Was verdient eine insoweit erfahrene Fachkraft?

 

Da es für die Ausbildung zur Insoweit Erfahrenen Fachkraft aktuell keine einheitlichen Standards auf Bundesebene gibt variiert auch das Gehalt für diese berufliche Position. Das Honorar ist abhängig von deinem Wohnort, Größe des Trägers sowie der Berufserfahrung. Hier findest du einen Überblick, wieviel du als InsoFa verdienen kannst.
 

https://www.gehalt.de/beruf/kinderschutzfachkraft

 

Was mache ich, wenn es einen Verdachtsfall/Verdachtsmoment gibt?  

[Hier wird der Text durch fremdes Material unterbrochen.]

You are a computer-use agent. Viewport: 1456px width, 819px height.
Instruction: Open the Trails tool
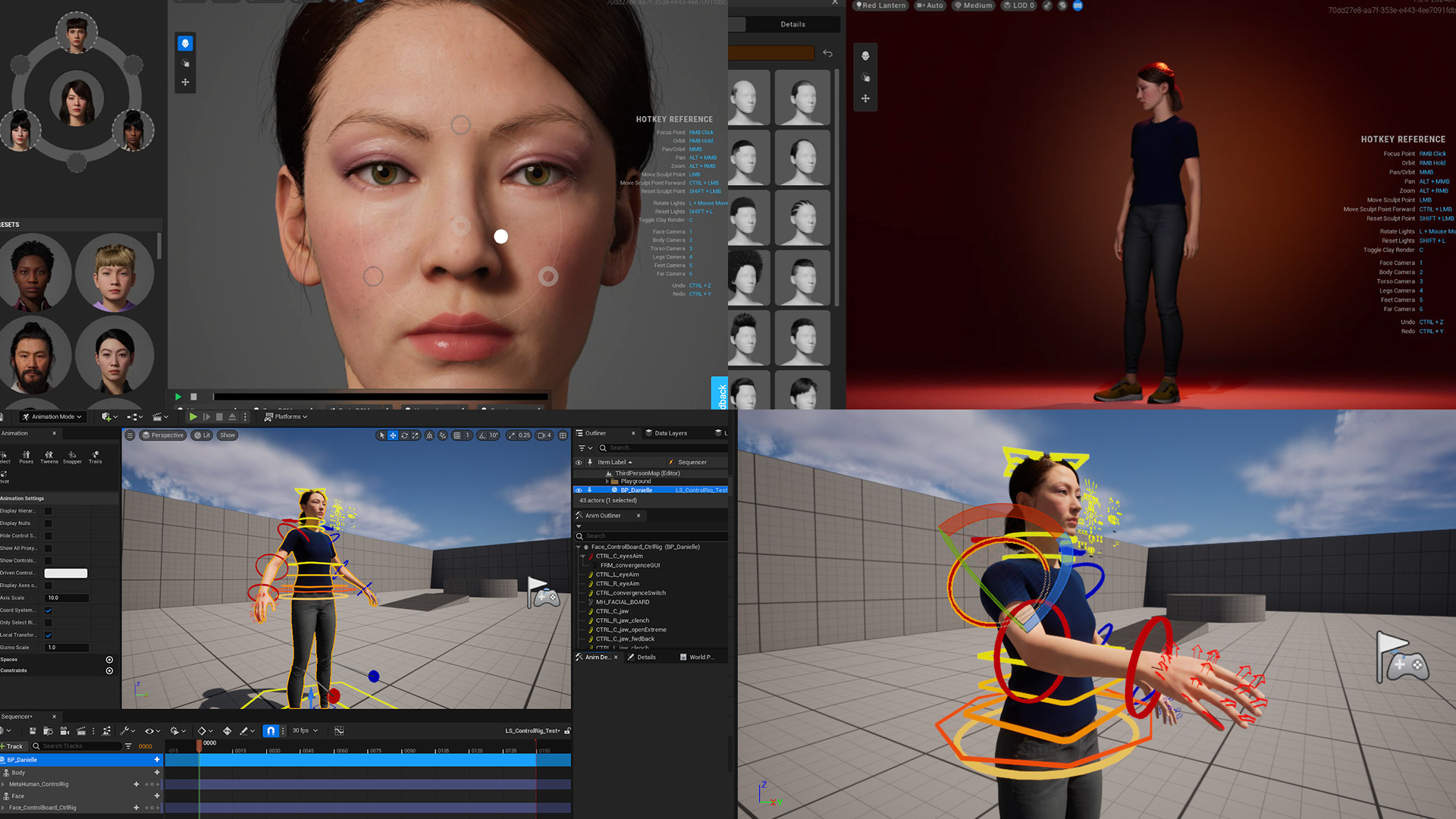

Grundsätzlich muss vorab unterschieden werden, um welchen Verdachtsfall es sich handelt.

  • Verdacht auf sexuellen Missbrauch durch Fachpersonal in der Kita
  • Verdacht auf sexuellen Missbrauch durch Personen außerhalb der Kita
  • sexueller Übergriff unter Kindern

Je nach Verdachtsfall muss natürlich auch unterschiedlich vorgegangen werden.
 

Verdacht auf sexuellen Missbrauch durch Fachpersonal in der Kita

Falls es innerhalb eines Teams einen Verdachtsfall geben sollte, stellt das für die KollegInnen, sowie die Leitungen eine große Herausforderung dar. Ein Beispiel hierfür ist, dass sich ein Kind spontan über das betroffene Teammitglied in einer Spielsituation gegenüber einer Kollegin äußert. In solchen Fällen muss zunächst Ruhe bewahrt werden damit Fakten gesammelt werden können. Jedoch müssen bereits bei vagen Verdachtsmomenten geeignete Maßnahmen zum Schutz des Kindes getroffen werden. Dies ist auch in § 47 SGB VIII (Zusammenarbeit zwischen Träger und Fachaufsicht) sowie § 47 SGB VIII (Meldepflicht) geregelt.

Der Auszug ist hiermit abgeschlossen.